**Recorded data**

****************

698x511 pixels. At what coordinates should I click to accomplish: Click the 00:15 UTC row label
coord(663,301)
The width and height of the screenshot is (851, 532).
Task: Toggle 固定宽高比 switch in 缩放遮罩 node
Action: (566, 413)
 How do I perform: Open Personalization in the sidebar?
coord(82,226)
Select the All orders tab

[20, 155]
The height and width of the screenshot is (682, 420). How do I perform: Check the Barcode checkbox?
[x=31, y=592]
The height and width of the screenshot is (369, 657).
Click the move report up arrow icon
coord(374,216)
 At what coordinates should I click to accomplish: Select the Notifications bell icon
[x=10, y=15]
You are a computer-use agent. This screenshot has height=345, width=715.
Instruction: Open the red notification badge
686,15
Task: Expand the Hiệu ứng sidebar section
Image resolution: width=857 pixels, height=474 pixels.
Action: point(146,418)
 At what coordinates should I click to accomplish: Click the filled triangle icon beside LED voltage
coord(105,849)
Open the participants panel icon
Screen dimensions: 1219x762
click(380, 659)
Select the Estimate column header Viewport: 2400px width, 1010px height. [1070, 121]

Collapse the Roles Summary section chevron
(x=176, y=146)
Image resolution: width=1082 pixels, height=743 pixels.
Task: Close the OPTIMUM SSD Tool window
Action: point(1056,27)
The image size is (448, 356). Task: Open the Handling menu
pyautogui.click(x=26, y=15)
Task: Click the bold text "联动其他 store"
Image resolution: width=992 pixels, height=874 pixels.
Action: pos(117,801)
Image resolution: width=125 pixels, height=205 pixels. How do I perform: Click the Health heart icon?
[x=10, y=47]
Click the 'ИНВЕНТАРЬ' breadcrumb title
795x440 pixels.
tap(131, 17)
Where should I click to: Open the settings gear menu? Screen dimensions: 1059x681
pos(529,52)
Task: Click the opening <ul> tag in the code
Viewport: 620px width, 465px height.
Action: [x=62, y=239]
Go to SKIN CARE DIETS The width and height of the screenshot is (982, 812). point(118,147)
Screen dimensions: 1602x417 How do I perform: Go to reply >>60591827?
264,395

****************

**The task**
Set down nothing but the lines from the one containing "Viewport: 620px width, 465px height." through the final line above, exactly as written.

**Result**
Viewport: 620px width, 465px height.
Action: [x=62, y=239]
Go to SKIN CARE DIETS The width and height of the screenshot is (982, 812). point(118,147)
Screen dimensions: 1602x417 How do I perform: Go to reply >>60591827?
264,395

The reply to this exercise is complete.